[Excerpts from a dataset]
▬▬▬▬▬▬▬▬▬▬

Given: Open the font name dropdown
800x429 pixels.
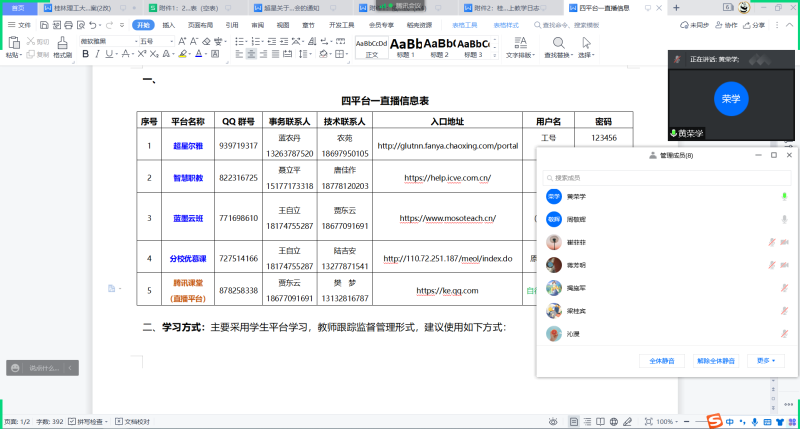Looking at the screenshot, I should tap(105, 41).
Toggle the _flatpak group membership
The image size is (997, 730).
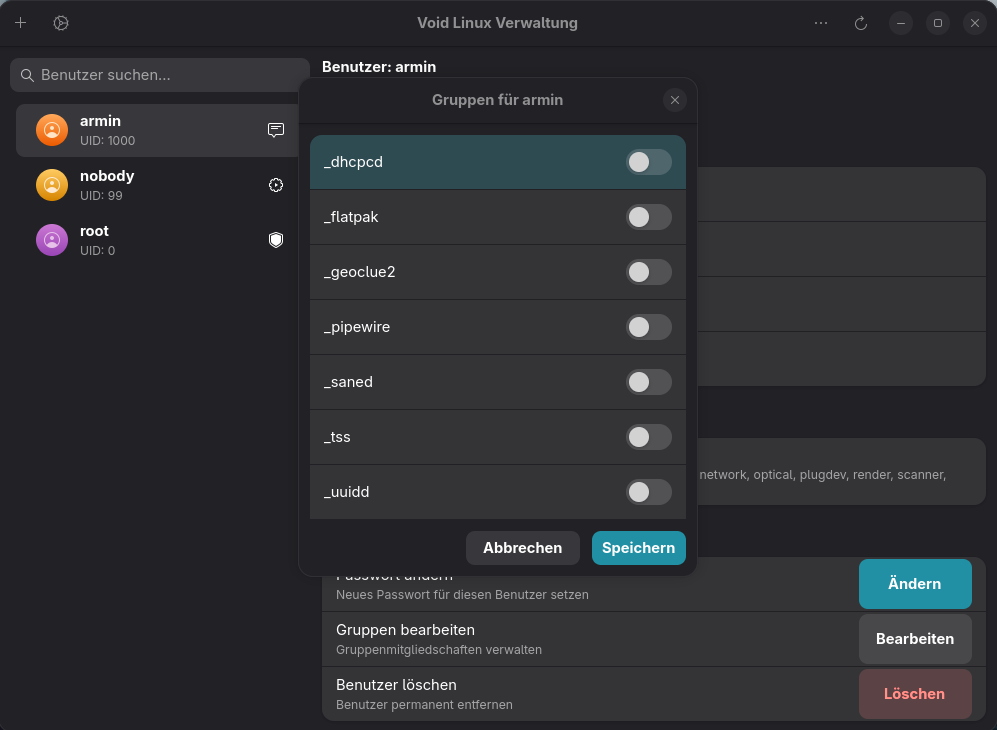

▬▬▬▬▬▬▬▬▬▬

** Problem to work on **
Starting at the line that contains "800x429 pixels.", please write out each line through the last line of the data, both ends included, and keep pictures out of the copy.

** Exercise result **
800x429 pixels.
Looking at the screenshot, I should tap(105, 41).
Toggle the _flatpak group membership
The image size is (997, 730).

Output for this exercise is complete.